Could you restate word for word the lines running from the one with "Select the first tail segment near body" to the end of the data, both ends included, but without pictures?
- - - - - - -
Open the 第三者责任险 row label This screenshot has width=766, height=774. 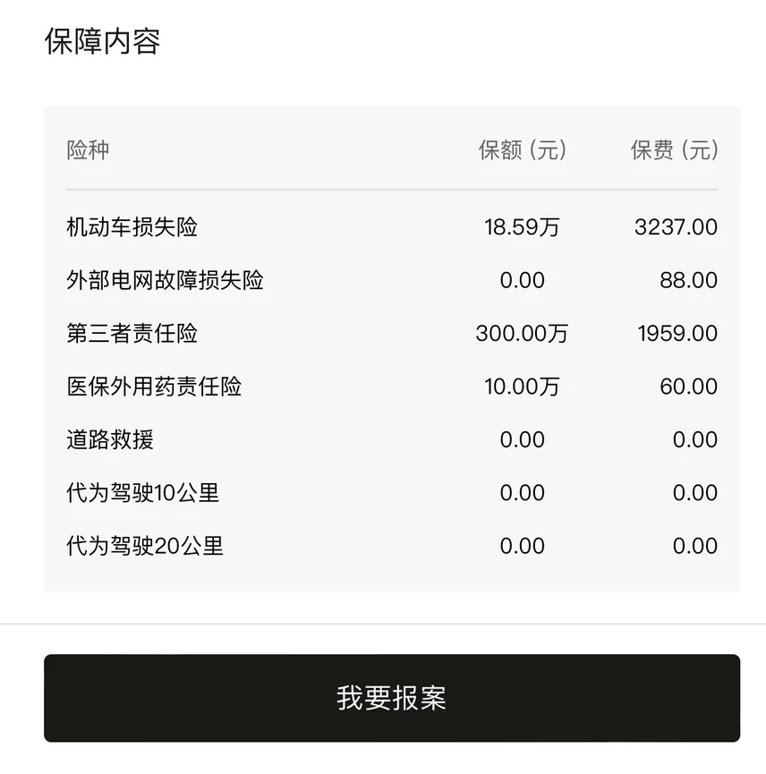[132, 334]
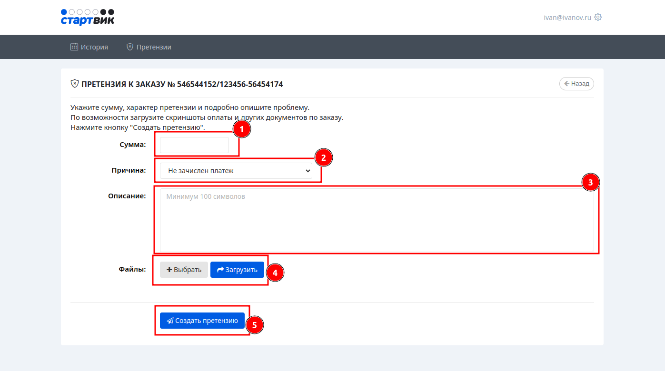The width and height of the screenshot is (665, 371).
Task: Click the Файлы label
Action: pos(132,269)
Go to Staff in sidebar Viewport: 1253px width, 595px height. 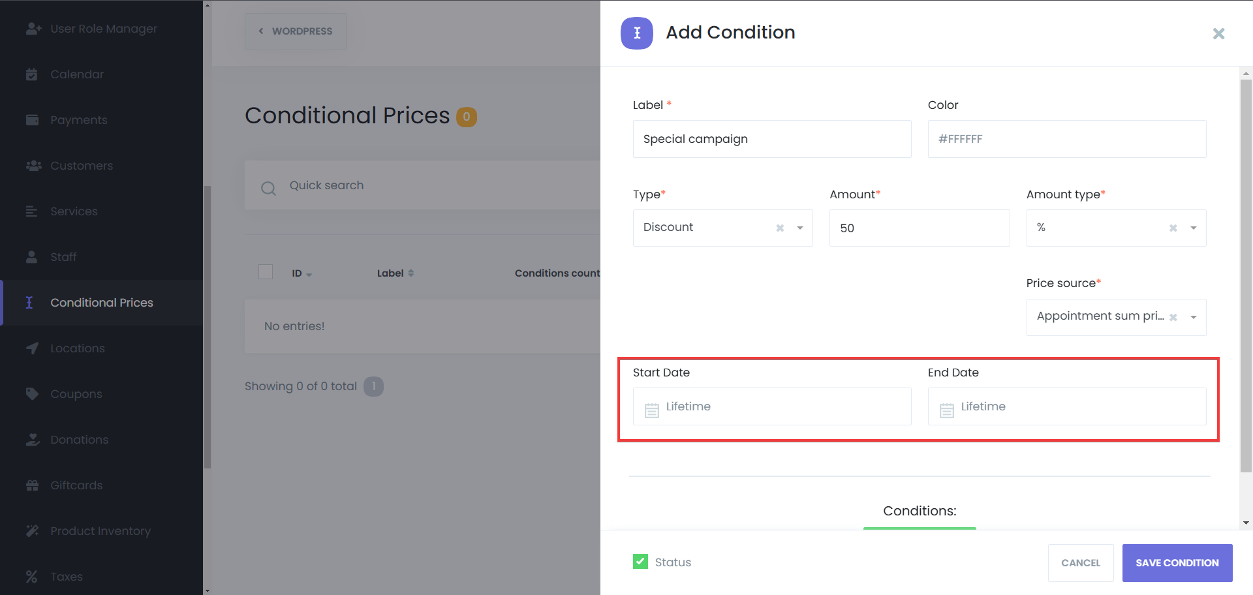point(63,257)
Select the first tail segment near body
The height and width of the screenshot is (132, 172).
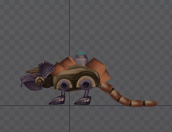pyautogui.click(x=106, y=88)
- - - - - - -
◆ Your response
Select the first tail segment near body
The height and width of the screenshot is (132, 172).
pyautogui.click(x=106, y=88)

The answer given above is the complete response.